Tak kalah penting, plot twist penggantian tubuh Ismail dengan domba membuka mata kesadaran kita bahwa manusia tak boleh mengorbankan hidup manusia lain, atas nama apapun. Tuhan tak rela darah manusia tumpah. Nyawa manusia adalah anugerah yang tak bisa ditukar oleh apapun.
Hari ini kita merayakan Idul Qurban dengan batin yang lebam dihajar kepedihan. Pandemi membuat kita nyaris terkapar tak berdaya di sudut rumah-rumah dengan gawai yang terus diberondong berita duka. Satu per satu nama yang kita kenal tumbang. Rumah sakit penuh sesak, tenaga medis kewalahan, korban terus berjatuhan.

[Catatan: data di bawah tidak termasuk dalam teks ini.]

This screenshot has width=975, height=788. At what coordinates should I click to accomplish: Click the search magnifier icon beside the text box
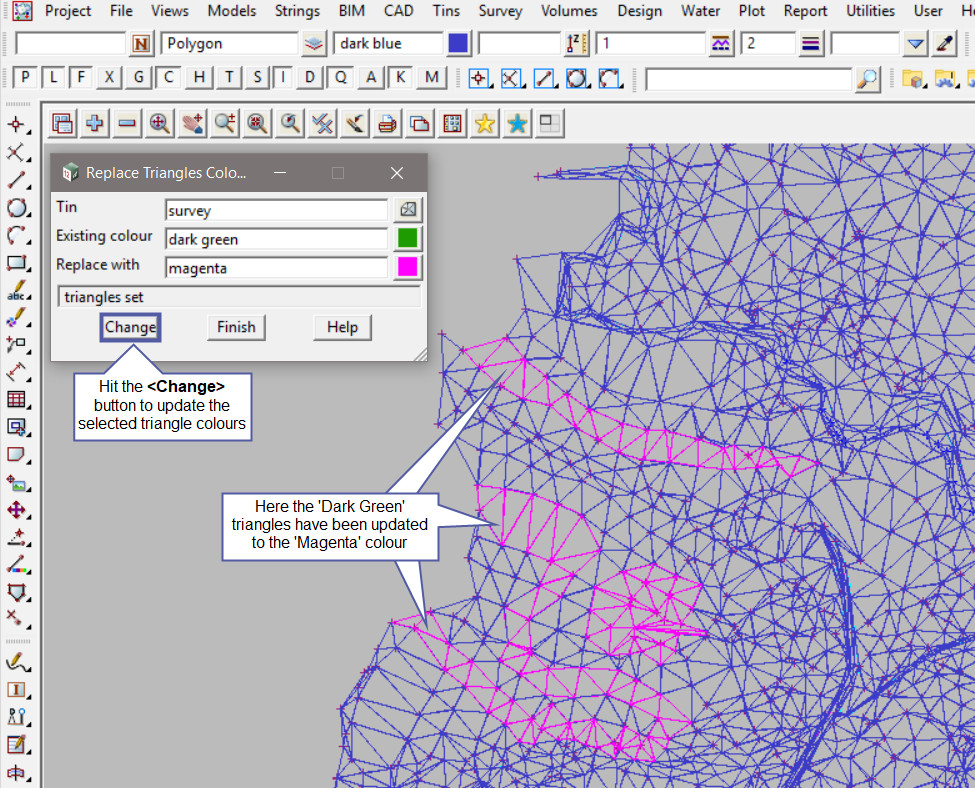(x=868, y=78)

Ditengah kepedihan ini, semesta medsos justru dibuat geram oleh cuitan dari seorang akademisi yang belakangan lebih dikenal sebagai pendengung militan pemerintah, Ade Armando. Cuitan yang terasa nir-empati itu mengesankan kematian seolah tak bermakna. Tak lebih hanya sekadar angka. Seolah ratusan ribu kematian itu hanya kejadian biasa, tak berarti apa-apa.
Padahal kematian tak pernah datang sendirian. Ia selalu diiringi dengan kepedihan dan tangis mereka yang ditinggalkan. Lihatlah dibalik angka-angka tersebut ada perjuangan manusia melawan pedihnya sakit dengan sisa tarikan nafas terakhir, ada cerita yang harus usai, ada mimpi yang harus terhenti, ada ratapan yang sulit mereda, ada kepedihan batin dari anak yang kehilangan orang tuanya, istri kehilangan suaminya, adik kehilangan kakaknya, kecemasan menghadapi masa depan antah berantah karena tulang punggung keluarga kini telah tiada, ada perasaan pilu keluarga yang tak lagi utuh.

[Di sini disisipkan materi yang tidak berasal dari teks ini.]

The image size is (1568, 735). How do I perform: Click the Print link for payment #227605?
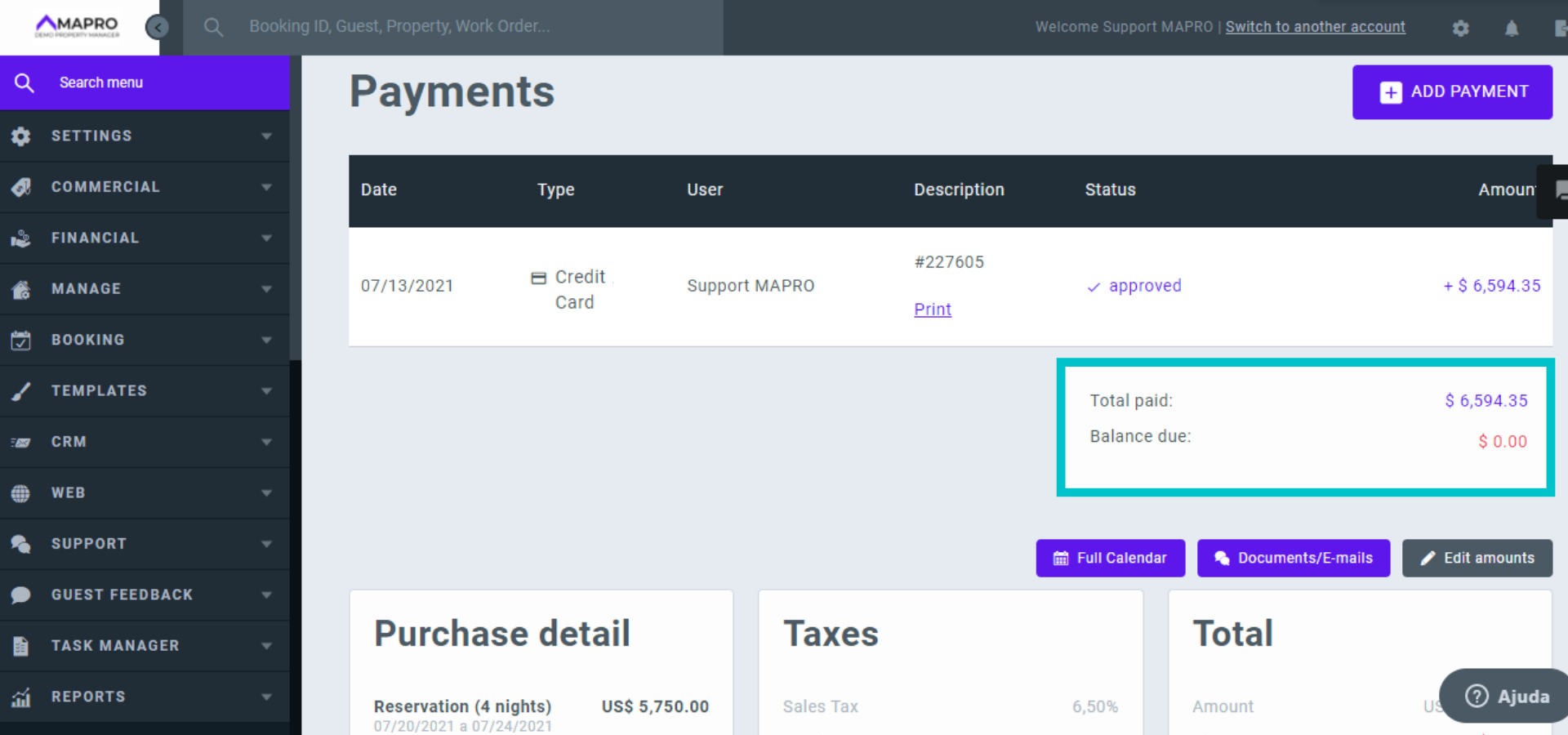(932, 310)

Dalam situasi kehilangan yang teramat menyayat itu kalimat demikian sungguh menyakitkan. Rasanya sulit dinalar kalimat semacam itu bisa keluar dari kepala orang terdidik. Karena terang ilmu mestinya mencerahkan akal fikir dan budinya, menyuburkan benih kemanusiaan dan keadaban.
Kalimat sejenis itu hanya bisa muncul dari orang yang berjarak, tak menempatkan diri sebagai bagian dari mereka yang kehilangan. Sebagai manusia berkeadaban kita dididik untuk merespon peristiwa kehilangan dengan memyampaikan ucapan “turut berduka”, “turut berbelasungkawa”, diiringi dengan doa-doa terbaik dan kalimat yang menguatkan. Dalam kalimat tersebut eksplisit perasaan kita turut merasakan apa yang dirasakan keluarga, ada pesan bahwa mereka tak sendiri menghadapi kehilangan yang tak mudah tersebut. Kehilangan membuat manusia rapuh, karena itu kita hadir saling menguatkan.
Menghidupkan Empati
Sebagai manusia yang mengikatkan diri sebagai satu bangsa, setiap warga negara adalah saudara. Kematian satu warga negara adalah kehilangan bersama. Duka yang dirasakan keluarganya adalah duka juga untuk kita. Adagium “satu kematian adalah tragedi, ribuan kematian hanyalah statistik” tak boleh berlaku di negeri Pancasila ini.
Di tengah keterbelahan bangsa yang belum juga menunjukkan gejala mereda, ujaran nir-empati dan tuna-kemanusiaan hanya akan memperparah keadaan. Sementara kita tahu sejatinya situasi pandemi ini menuntut solidaritas dan gerak bersama. Sesuatu yang hanya bisa terwujud dengan menumbuhkan empati dan sensibilitas. Perasaan senasib sepenanggungan, begitu para founding person bangsa menyebutnya. Tak terlalu sulit sejatinya, asal kita bisa menyembelih segala bentuk ego parsial dan menghidupi benih kemanusiaan, persatuan adalah hal yang niscaya.